Hacker News new | ask | show | jobs
by Zinggi 2253 days ago
You shouldn't validate json. You should parse it, e.g. transform it into your desired data structure if it comes in in a valid shape.

https://lexi-lambda.github.io/blog/2019/11/05/parse-don-t-va...

I really like Elms way of Json decoding for this.

1 comments

I read the post. It seems to be mainly applicable to statically-typed languages. Apparently, the core problem with validation is "shotgun parsing":

> Shotgun parsing is a programming antipattern whereby parsing and input-validating code is mixed with and spread across processing code—throwing a cloud of checks at the input [...]

> The problem is that validation-based approaches make it extremely difficult or impossible to determine if everything was actually validated up front [...]

Err, what? So validating against a well-defined schema won't necessarily cause this. But okay, again, I can buy the benefits for statically typed languages. There's more though:

> Don’t be afraid to parse data in multiple passes. Avoiding shotgun parsing just means you shouldn’t act on the input data before it’s fully parsed [...]

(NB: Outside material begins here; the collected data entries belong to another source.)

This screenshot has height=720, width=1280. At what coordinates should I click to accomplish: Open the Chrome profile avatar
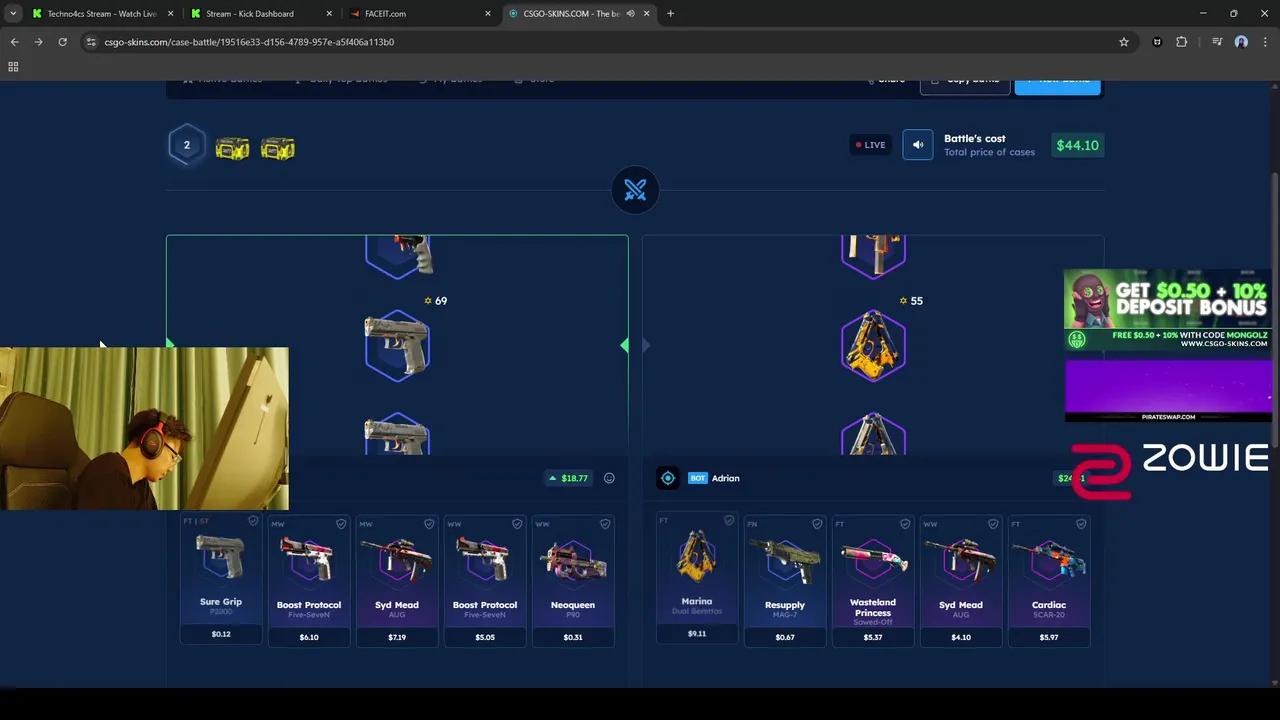(x=1241, y=42)
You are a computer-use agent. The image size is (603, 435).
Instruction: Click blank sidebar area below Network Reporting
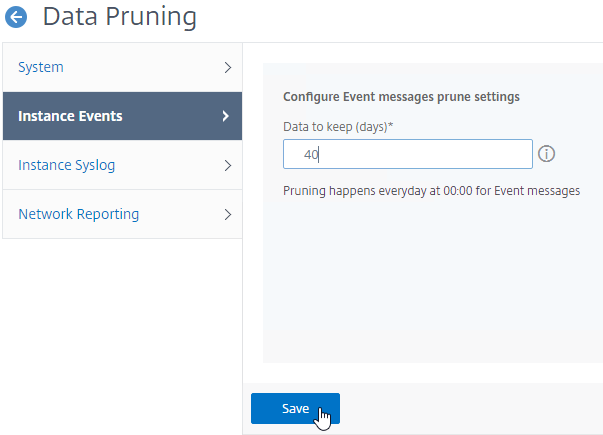pyautogui.click(x=122, y=335)
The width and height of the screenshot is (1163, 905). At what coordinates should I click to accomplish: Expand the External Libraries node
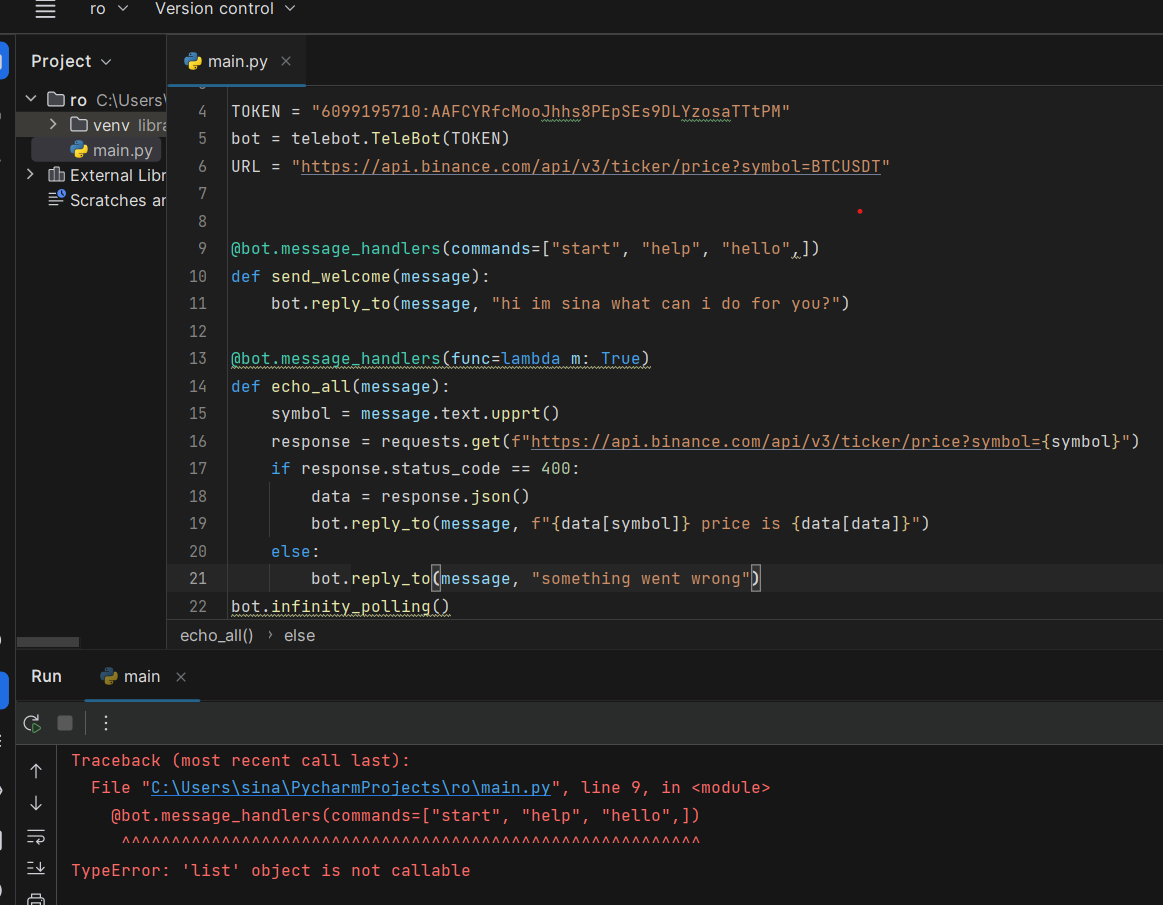point(30,175)

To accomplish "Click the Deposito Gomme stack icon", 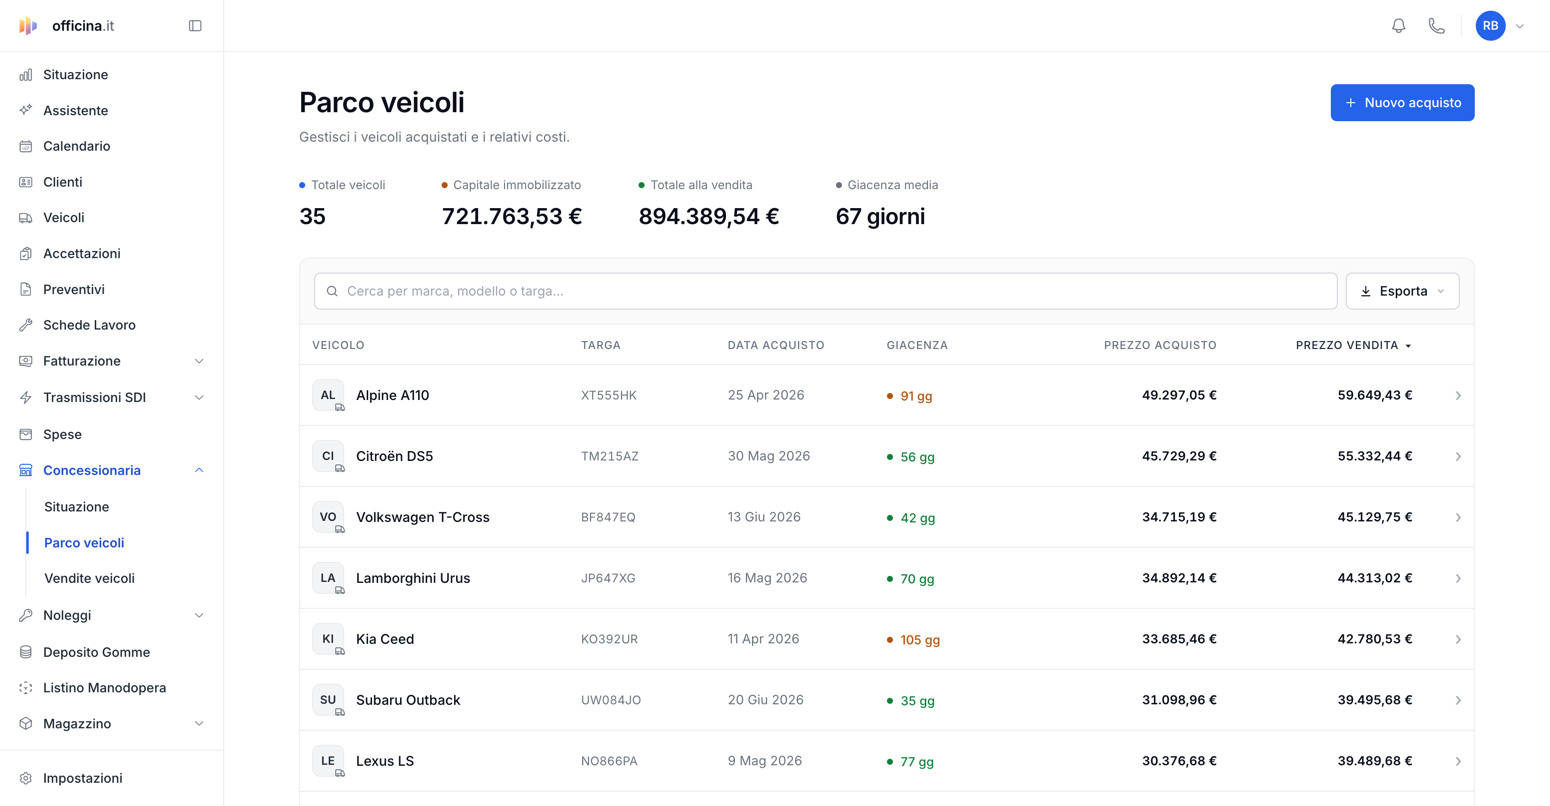I will click(x=26, y=652).
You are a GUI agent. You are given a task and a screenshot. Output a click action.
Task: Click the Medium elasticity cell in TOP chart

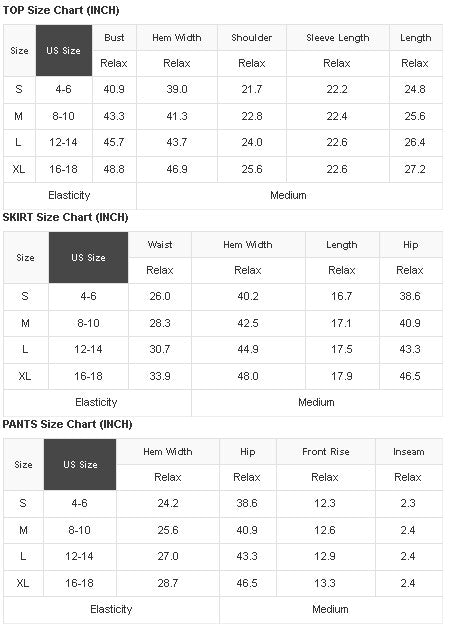click(289, 195)
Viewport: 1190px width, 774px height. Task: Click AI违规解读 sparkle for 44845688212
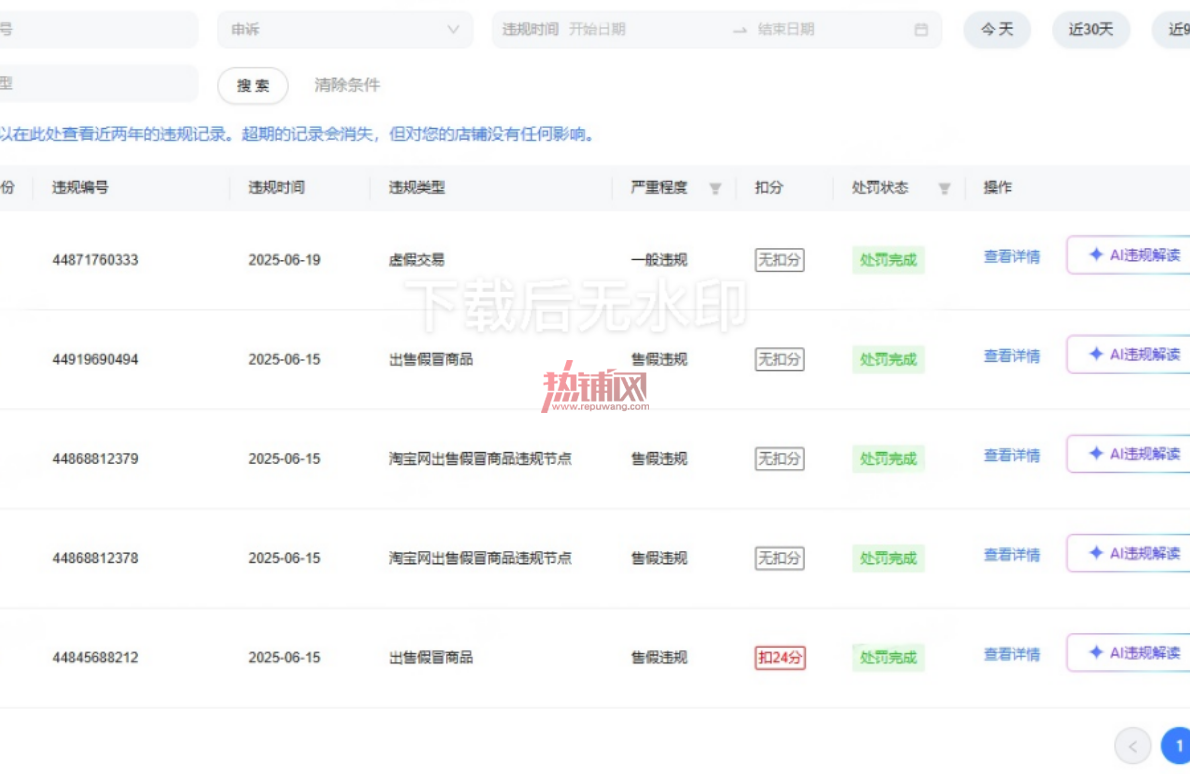coord(1095,653)
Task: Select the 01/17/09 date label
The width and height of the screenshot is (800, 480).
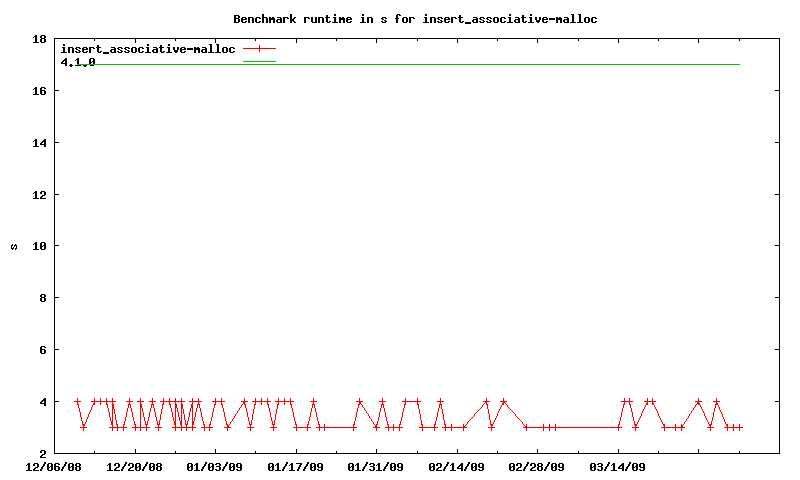Action: tap(295, 467)
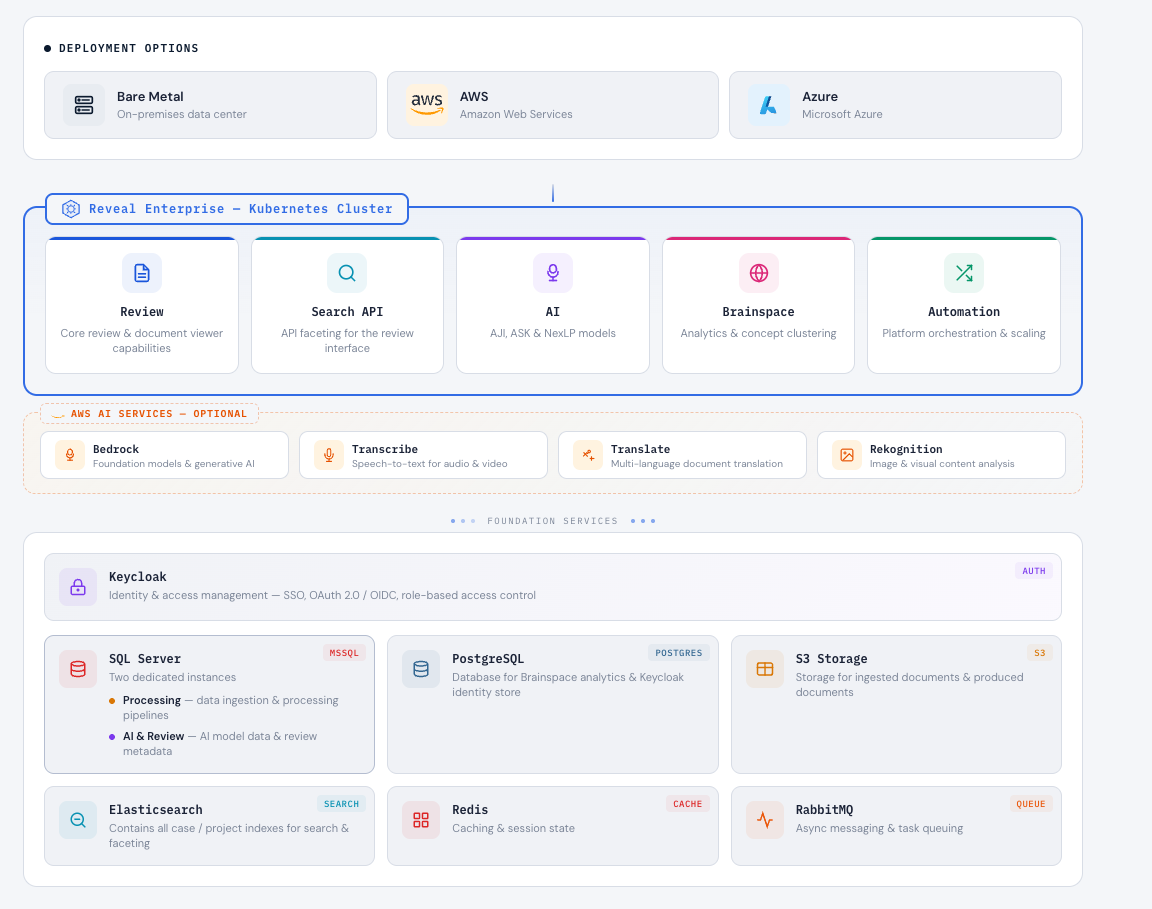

> Use abstract datatypes to make validators “look like” parsers. Sometimes, making an illegal state truly unrepresentable is just plain impractical given the tools Haskell provides, such as ensuring an integer is in a particular range.

I've experienced this in Java/Jackson (which btw, proves this is not exactly new, sexy, or rare in the statically typed world).

What is the suggestion for a dynamic language? In e.g. Javascript, classes will only get you so far, and seems needlessly heavyweight if you aren't going to get other benefits of type-safety. I really don't see how this is helpful, even after putting in the time to investigate this.

In JS, my preferred way of handling json is heavily inspired by the elm json decoding way.

I want my decoders to essentially do 2 things:

1. Transform received data into a data structure that is best suited for my app. This might involve converting lists to objects, objects to sets, parse dates etc.

2. Only succeed on valid data

This way, my application never has to deal with bad data. Also, I get to design the data structures I use, not the APIs I use. By only validating and not transforming, you are pushing more advanced validation further away from where the data was received (since you'll need to transform the data at some point anyway).

As for libraries, I want composable parsers. For TS I'd probably use: https://github.com/paperhive/fefe/